A partir de 1504, à Firenze, Raphaël étudie et assimile l’art de Vinci, de Michelangelo, de Donatello, notamment dans la représentation du mouvement, d’une expressivité dynamique, des émotions, d’une vie intérieure inédite. Un dessin comme le « siège de Perugia », 1505-06, fait naturellement écho aux batailles de Cascina et d’Anghiari réalisées par Michelangelo et Vinci pour la salle des Cinq Cent du Palazzo Vecchio  tandis que la posture, les bras croisés, de la belle jeune femme d’un dessin de 1505-06 tout comme de la Muta de 1505 reflètent l’impact de la Mona Lisa.   

L’influence vincesque se ressent également dans les premières Vierge à l’Enfant et saintes réalisées par l’artiste, entre 1505 et 1508. Quoique rigoureusement géométrique, il émane de la Madonna Ansidei (1505) une atmosphère sereine et contemplative, une profondeur expressive paradoxalement accentuée par le contraste avec le cadre architectural. Adoptant une posture singulière, de biais, une fenêtre à l’arrière-plan droit ouvrant sur un paysage doux quoique ponctué de ruines, la Madonna dei Garofani (1506-07) s’inspire assurément de la Madonna Benois vincesque de l’Ermitage (1481-82) dont elle reprend le traitement détaillé de la chevelure et du voile, la posture, le placement de la scène dans un intérieur, les teintes plus sourdes.

On relèvera par ailleurs l’influence de Michelangelo dans une Madonna plus tardive, la Madonna Bridgewater (1507-08), dont la sobriété valorise particulièrement l’échange de regards entre la Mère et l’Enfant -la pose instable et dynamique de ce-dernier s’inspire manifestement du Tondo Taddei de la Royal Academy of Arts de Londres (1505-06)-, ou encore dans la tenture des Actes des Apôtres, réponse de Raphaël au plafond de la Sixtine.  

Les Vierge à l’Enfant de Raphaël témoignent par ailleurs de l’admirable capacité du peintre à traduire l’amour maternel au travers de multiples variations et à retenir de Vinci le dialogue muet établi entre ses figures par la gestuelle, le jeu des regards…Dans la Madonna Tempi de Munich (1507-08), qui n’est pas sans évoquer la Madone de Vérone de Donatello, la tendresse maternelle s’exprime par l’étreinte unissant la mère et l’Enfant, joue contre joue. La Garvagh Madonna de Londres, plus tardive, réalisée à l’époque de la Stanza della Signatura, déploie une composition plus complexe, la Vierge, dans un intérieur ouvert sur un paysage urbain à l’arrière-plan, enveloppant de ses bras son Fils et le jeune saint Jean-Baptiste auquel Jésus tend un œillet symbole de la Passion.

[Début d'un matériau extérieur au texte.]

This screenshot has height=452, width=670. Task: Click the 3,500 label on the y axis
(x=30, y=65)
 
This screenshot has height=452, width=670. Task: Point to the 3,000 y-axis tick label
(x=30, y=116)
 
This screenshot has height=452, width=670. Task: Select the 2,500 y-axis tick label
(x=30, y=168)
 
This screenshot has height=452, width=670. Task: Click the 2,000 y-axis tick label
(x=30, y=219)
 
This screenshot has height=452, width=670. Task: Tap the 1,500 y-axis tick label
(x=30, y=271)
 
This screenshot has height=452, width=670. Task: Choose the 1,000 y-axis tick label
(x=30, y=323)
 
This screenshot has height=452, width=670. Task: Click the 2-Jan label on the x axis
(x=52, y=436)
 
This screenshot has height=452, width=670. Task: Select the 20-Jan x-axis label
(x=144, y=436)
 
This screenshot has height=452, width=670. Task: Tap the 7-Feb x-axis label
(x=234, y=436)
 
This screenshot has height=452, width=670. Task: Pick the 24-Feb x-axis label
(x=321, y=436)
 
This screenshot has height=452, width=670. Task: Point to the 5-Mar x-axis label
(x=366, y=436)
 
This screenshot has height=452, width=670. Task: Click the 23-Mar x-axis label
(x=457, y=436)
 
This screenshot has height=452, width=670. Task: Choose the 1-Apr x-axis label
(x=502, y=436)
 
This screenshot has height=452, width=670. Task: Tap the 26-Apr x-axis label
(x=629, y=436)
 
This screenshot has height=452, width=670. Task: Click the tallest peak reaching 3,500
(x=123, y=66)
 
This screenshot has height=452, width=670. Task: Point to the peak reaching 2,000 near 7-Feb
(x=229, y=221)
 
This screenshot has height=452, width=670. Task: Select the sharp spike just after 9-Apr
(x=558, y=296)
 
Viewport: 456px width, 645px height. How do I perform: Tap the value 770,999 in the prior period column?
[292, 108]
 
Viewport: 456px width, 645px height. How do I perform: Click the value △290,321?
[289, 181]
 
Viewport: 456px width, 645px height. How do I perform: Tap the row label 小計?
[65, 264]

La Madonna Alba de Washington, si elle n’est pas sans similitudes avec la précédente, se développe quant à elle dans un tondo parfaitement maîtrisé, l’artiste usant du format singulier de la toile pour concentrer l’attention sur la croix tenue par le jeune Jean-Baptiste, croix que regardent les trois protagonistes de l’oeuvre. Par-delà les relations qui se nouent entre les personnages de par leurs postures, leurs gestes, leurs regards, une douce lumière les unit au paysage alentours dans une superbe harmonie picturale. Un dessin préparatoire témoigne de la prise en compte du format dans la genèse de la composition et la mise en place précoce des principaux éléments de la toile.

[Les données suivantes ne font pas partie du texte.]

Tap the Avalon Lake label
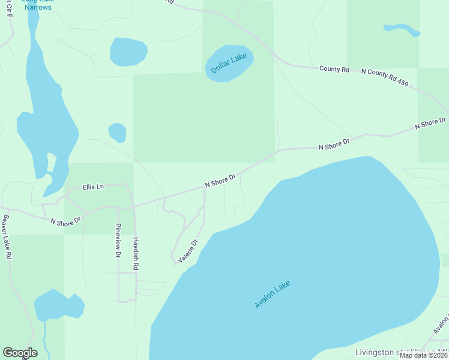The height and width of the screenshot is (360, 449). click(x=273, y=295)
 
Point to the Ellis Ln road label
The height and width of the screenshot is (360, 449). click(x=93, y=187)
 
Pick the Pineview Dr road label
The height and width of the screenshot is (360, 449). click(x=118, y=241)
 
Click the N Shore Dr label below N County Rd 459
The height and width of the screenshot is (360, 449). click(x=431, y=124)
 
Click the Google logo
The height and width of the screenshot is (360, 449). click(x=20, y=353)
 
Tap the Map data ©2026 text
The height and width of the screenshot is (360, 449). click(x=424, y=355)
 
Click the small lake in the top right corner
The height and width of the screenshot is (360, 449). click(x=401, y=28)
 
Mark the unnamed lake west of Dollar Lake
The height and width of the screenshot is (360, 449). click(x=128, y=52)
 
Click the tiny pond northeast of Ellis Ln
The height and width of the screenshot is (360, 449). click(x=117, y=132)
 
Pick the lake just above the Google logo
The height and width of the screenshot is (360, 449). click(x=58, y=307)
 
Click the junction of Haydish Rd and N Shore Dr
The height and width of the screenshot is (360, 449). click(x=134, y=206)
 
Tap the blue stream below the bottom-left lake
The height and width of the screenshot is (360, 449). click(x=46, y=339)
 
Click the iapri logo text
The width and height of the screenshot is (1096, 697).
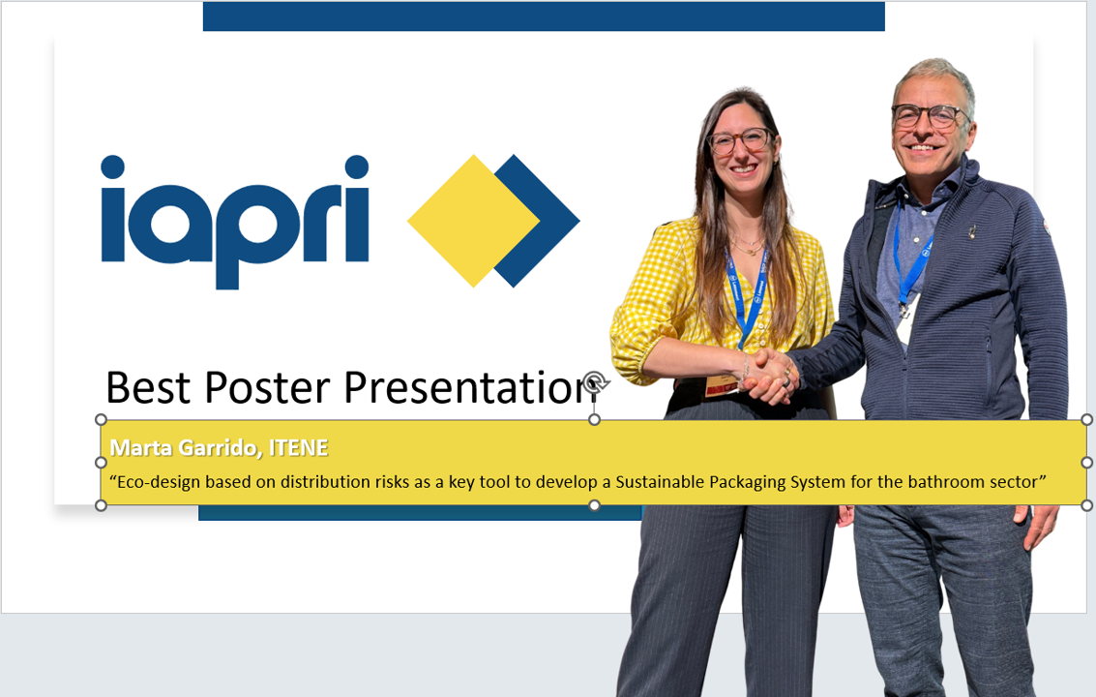click(235, 221)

La sublime sainte Catherine d’Alexandrie de la National gallery (1507) adopte quant à elle la pose sinueuse de la Léda (perdue) de Vinci, que Raphaël a d’ailleurs dessiné, s’intéressant particulièrement au trait modelant les formes de Léda et à sa coiffure raffinée. Là encore, Raphaël préfère à la représentation du martyre la mise en exergue de la beauté de la sainte –la douceur, le raffinement de ses traits, la féminité exquise de ses formes étant sublimés par le drapé aux couleurs des plus délicates qui les dessine-, de sa foi visionnaire, les yeux tournés vers les cieux, la main sur le cœur.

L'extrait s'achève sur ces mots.